[Start of section]
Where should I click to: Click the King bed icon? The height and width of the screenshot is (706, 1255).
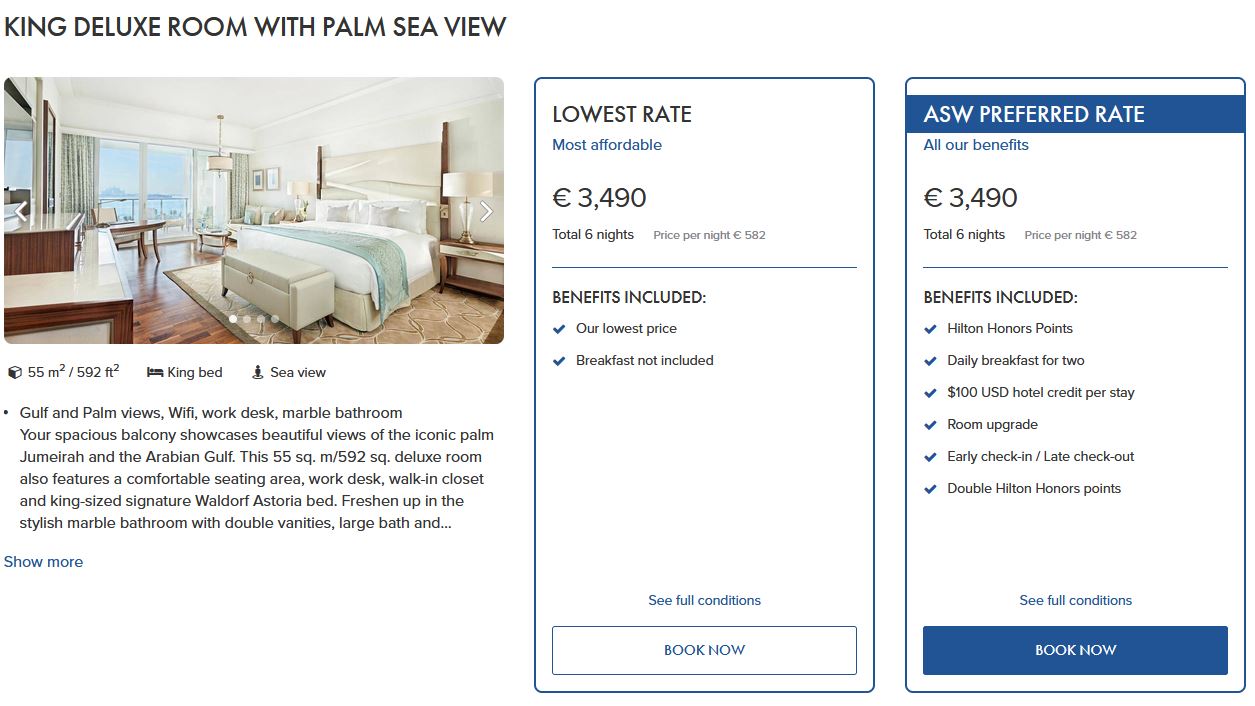coord(155,373)
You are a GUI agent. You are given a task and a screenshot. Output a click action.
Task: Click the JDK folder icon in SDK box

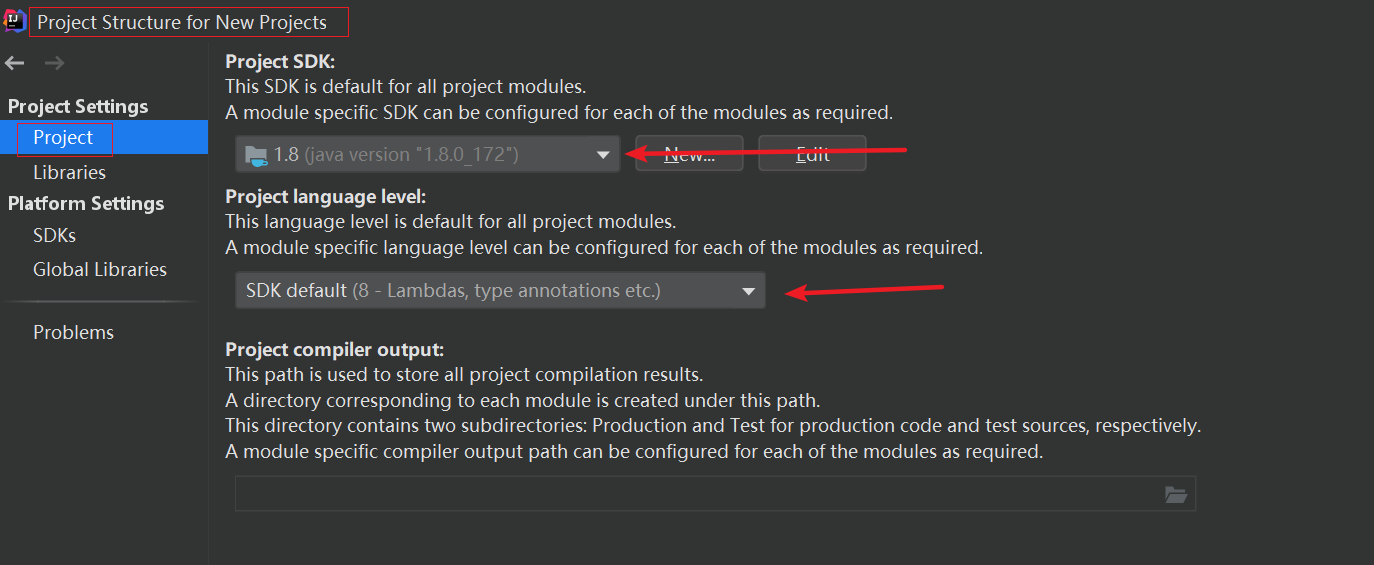click(257, 155)
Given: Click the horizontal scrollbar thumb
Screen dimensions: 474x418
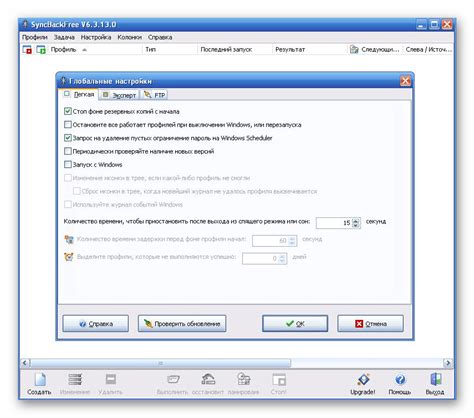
[End of section]
> _Prompt_
Reproduce, exactly and with no pictures, the lines from the line containing "Given: Click the horizontal scrollbar thumb" through the closing line of the data above, keeping both ends.

> _Solved problem_
Given: Click the horizontal scrollbar thumb
Screen dimensions: 474x418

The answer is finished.